One of history’s greatest deceptions

Israel Hayom | One of history’s greatest deceptions.

Dan Margalit

Iranian President Hasan Rouhani’s appearance on the international stage is an extremely important event. The heart wants to believe that Rouhani is eyeing an agreement that would put the brakes on Tehran’s nuclear program, but wisdom seems to indicate that this is one of the largest exercises of fraud in modern history. Democracy’s natural tendency, understandably, is geared toward the first option. But being suspicious of him will be absolutely necessary in the foreseeable future, despite the fact that Washington and Tehran’s foreign ministers met on Thursday night for the first time since 1979.

This does not mean, though, that it is in Israel’s interest to boycott every gesture underlining the difference between Rouhani’s rhetoric and former Iranian President Mahmoud Ahmadinejad’s offensive statements. It is too bad Prime Minister Benjamin Netanyahu ordered the Israeli delegation to leave the assembly hall in New York during the Iranian president’s speech. It would have been better public relations to do otherwise. Israel’s friends in the West, and the Iranians, need to accept Israel’s frank manner of dealing with all the saturating threats.

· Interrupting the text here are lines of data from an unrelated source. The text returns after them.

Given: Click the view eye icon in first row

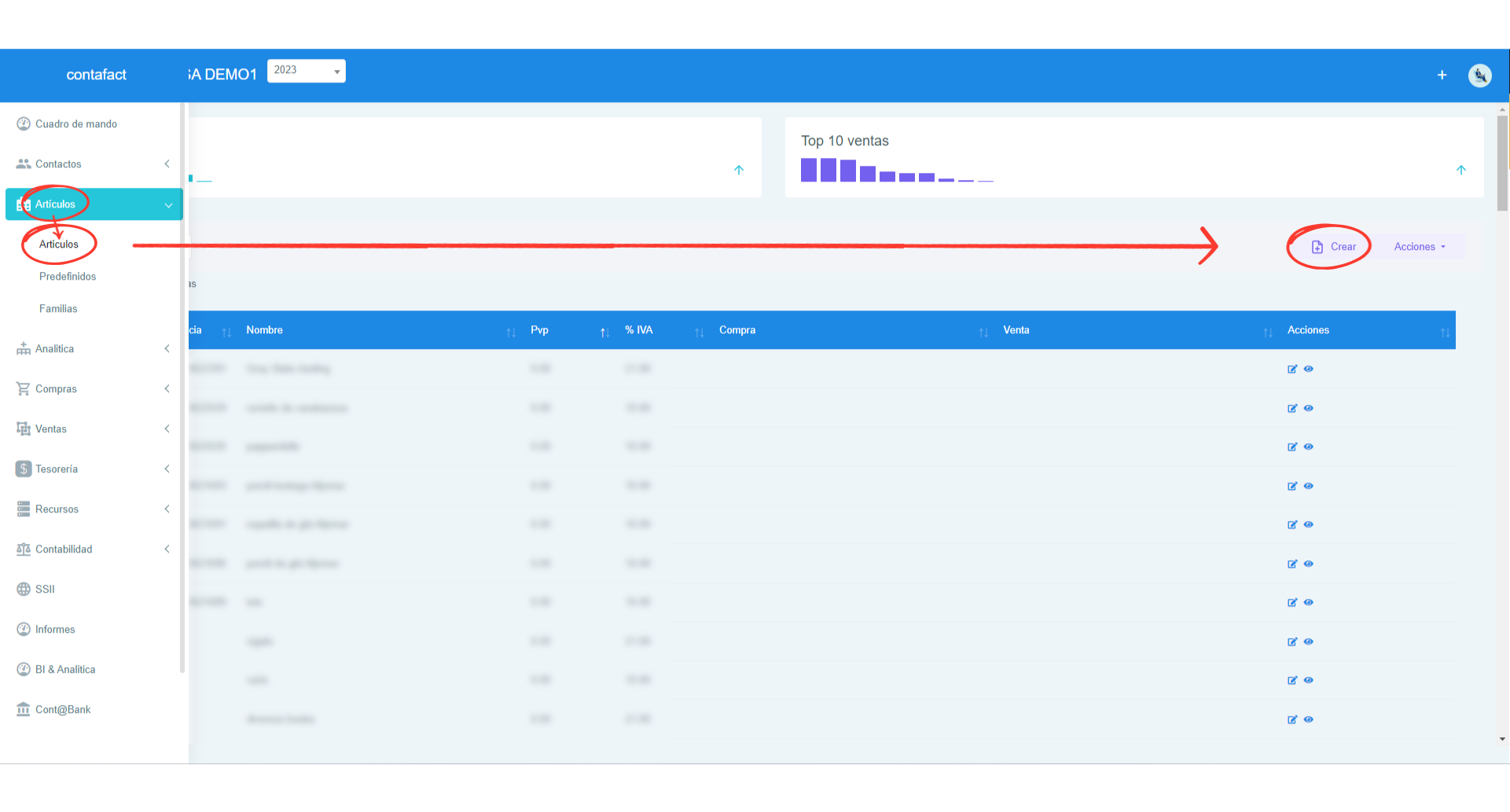Looking at the screenshot, I should pyautogui.click(x=1309, y=369).
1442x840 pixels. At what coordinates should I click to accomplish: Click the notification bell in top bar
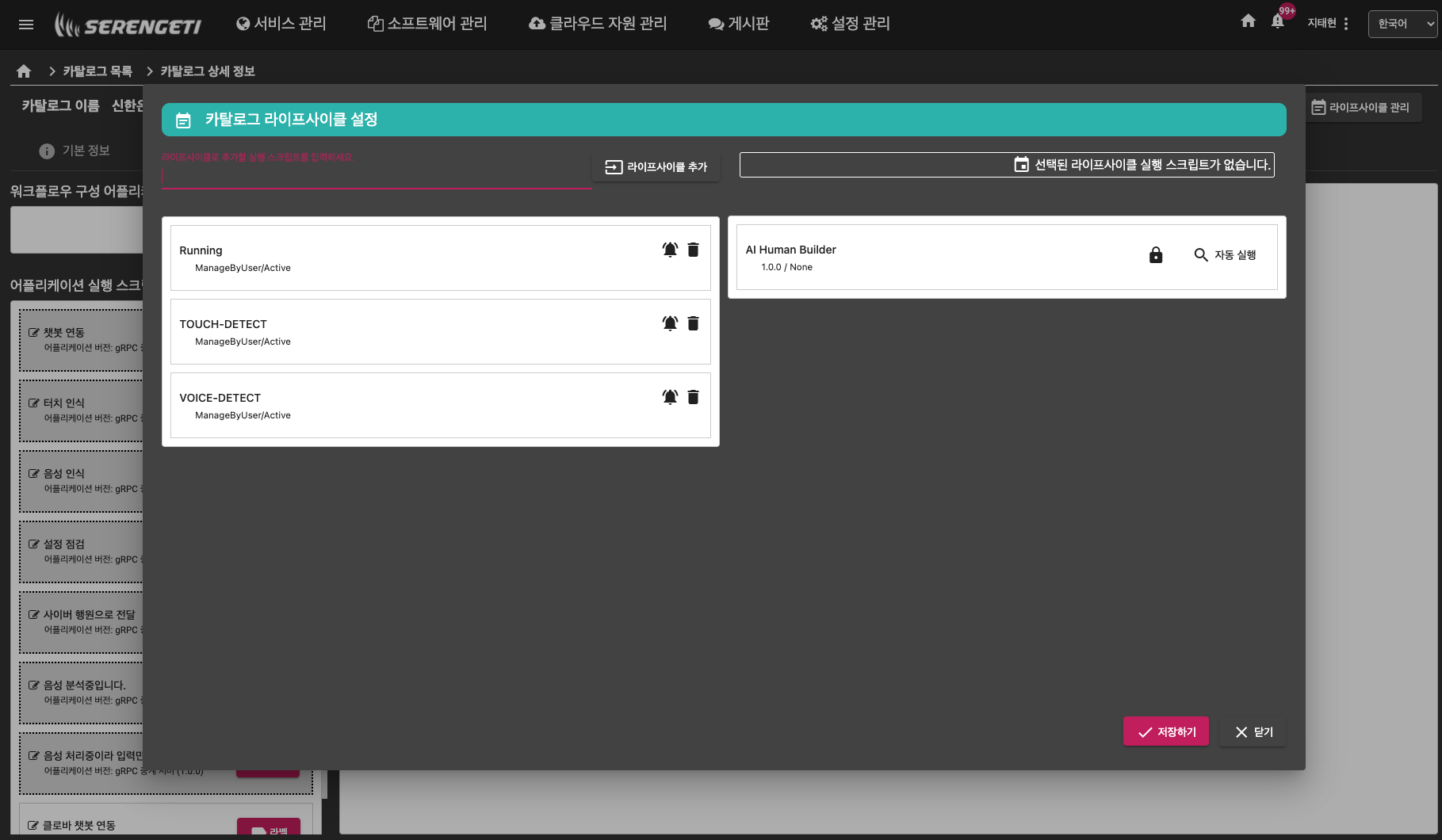pos(1277,22)
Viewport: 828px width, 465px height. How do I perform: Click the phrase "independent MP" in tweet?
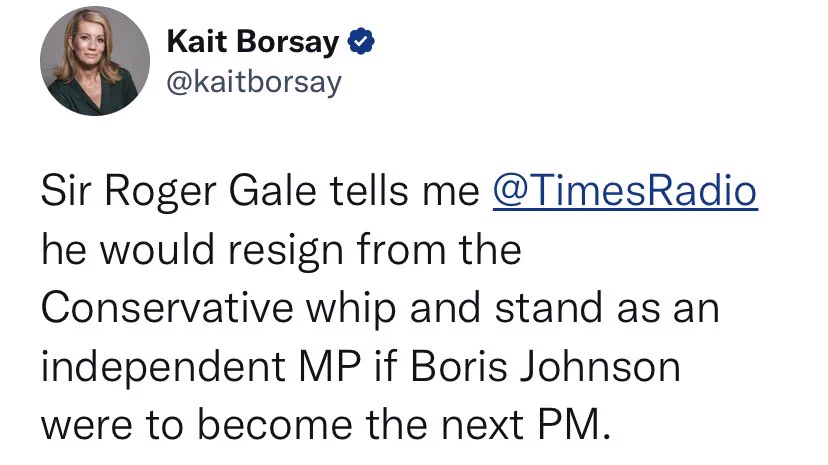coord(201,367)

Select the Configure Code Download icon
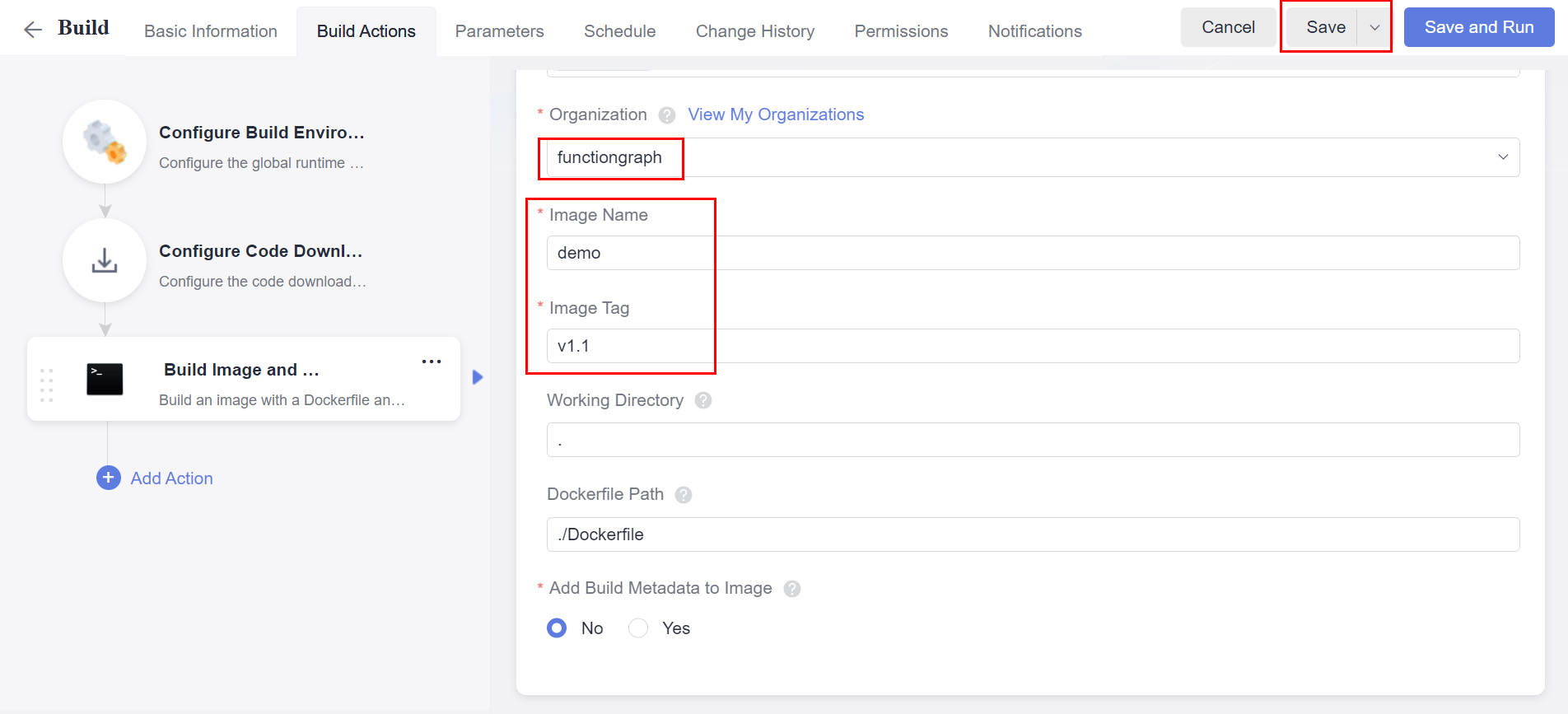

Although Rouhani’s words may have been appropriate, what about his actions? What reason could the president of a terrorist state possibly give for why he avoided shaking hands with U.S. President Barack Obama, who had welcomed the gesture? Rouhani flew across the ocean and wrote a seductively flattering article about peace. He went on CNN and said what any man with even the tiniest smidgen of integrity would say: that the Holocaust happened and was totally reprehensible. But then, just a few of days later, he denied his comments and had to elucidate his position to the government in Tehran. What happened here?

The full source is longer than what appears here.